### Provided material
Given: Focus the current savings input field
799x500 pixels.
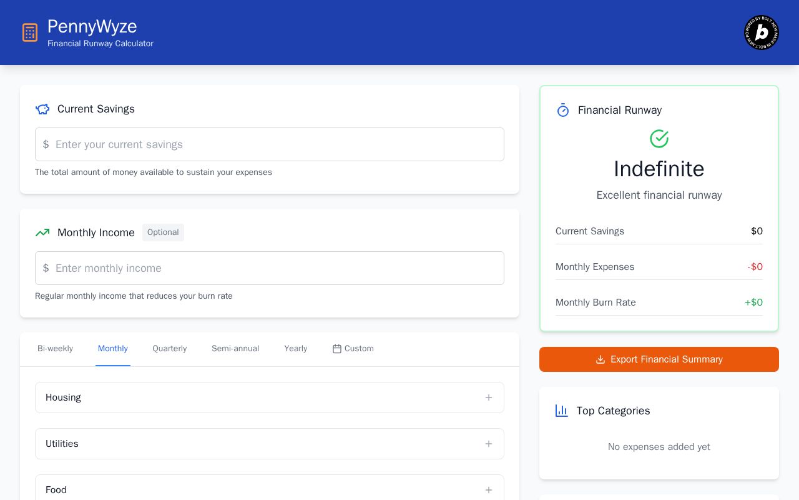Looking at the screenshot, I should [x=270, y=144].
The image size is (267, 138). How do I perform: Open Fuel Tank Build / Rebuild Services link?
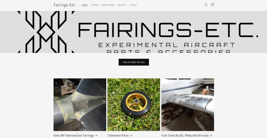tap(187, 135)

...

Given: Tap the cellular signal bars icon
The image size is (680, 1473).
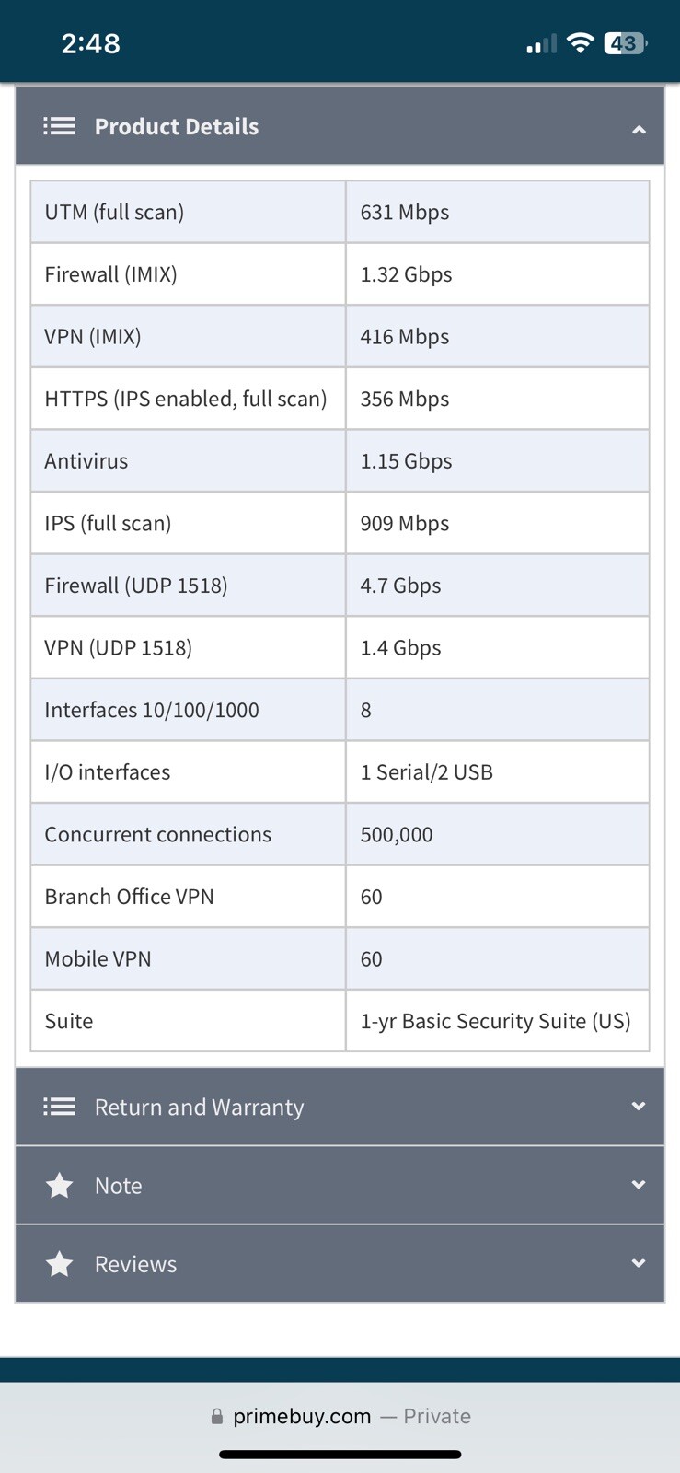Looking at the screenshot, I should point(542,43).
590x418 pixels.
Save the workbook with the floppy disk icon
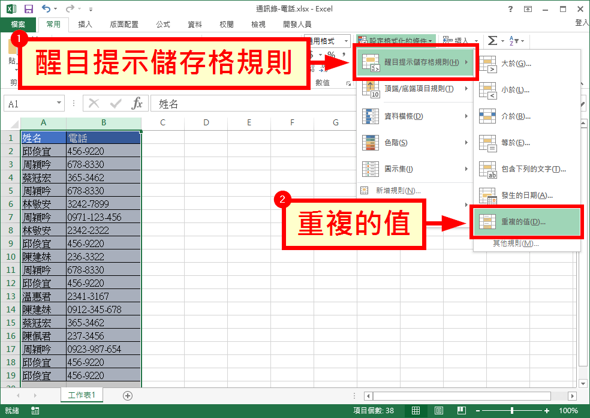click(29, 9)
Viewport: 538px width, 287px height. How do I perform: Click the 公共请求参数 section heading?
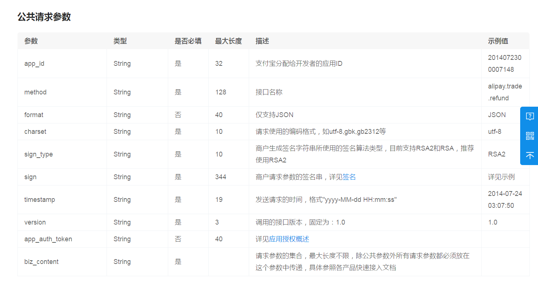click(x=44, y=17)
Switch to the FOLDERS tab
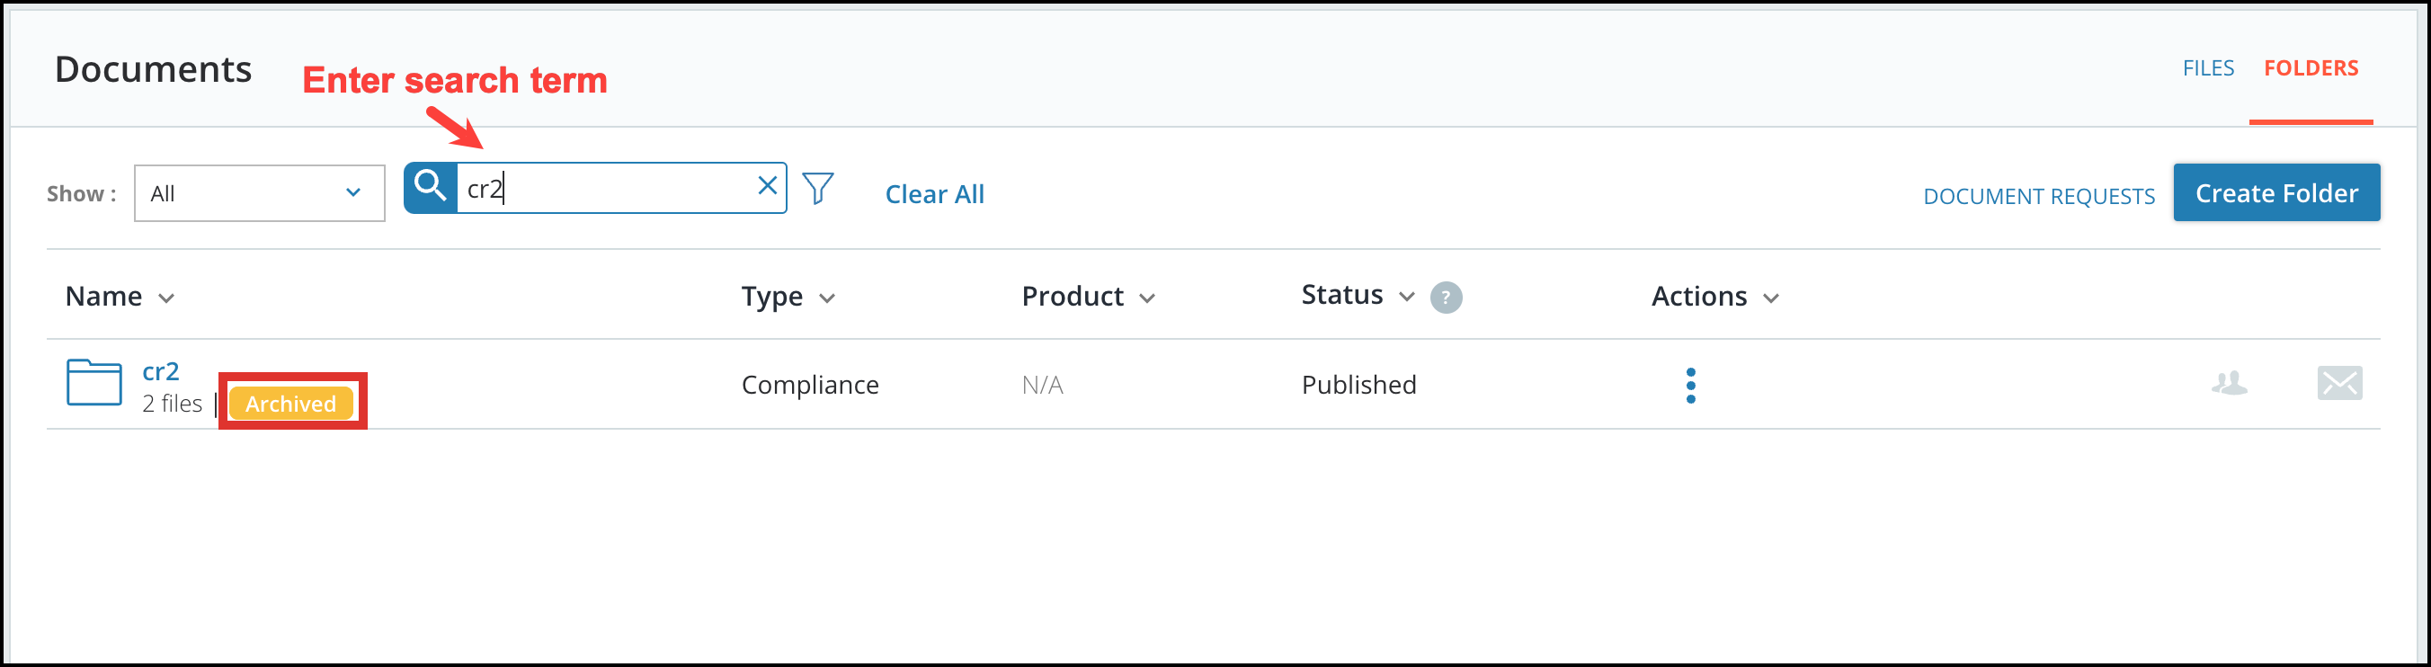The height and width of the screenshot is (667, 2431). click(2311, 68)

...

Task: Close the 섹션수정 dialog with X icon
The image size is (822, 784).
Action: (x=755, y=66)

### Exercise
Count each line of the listing above in which "Given" appears, and give that count with nothing added.

### Task answer
2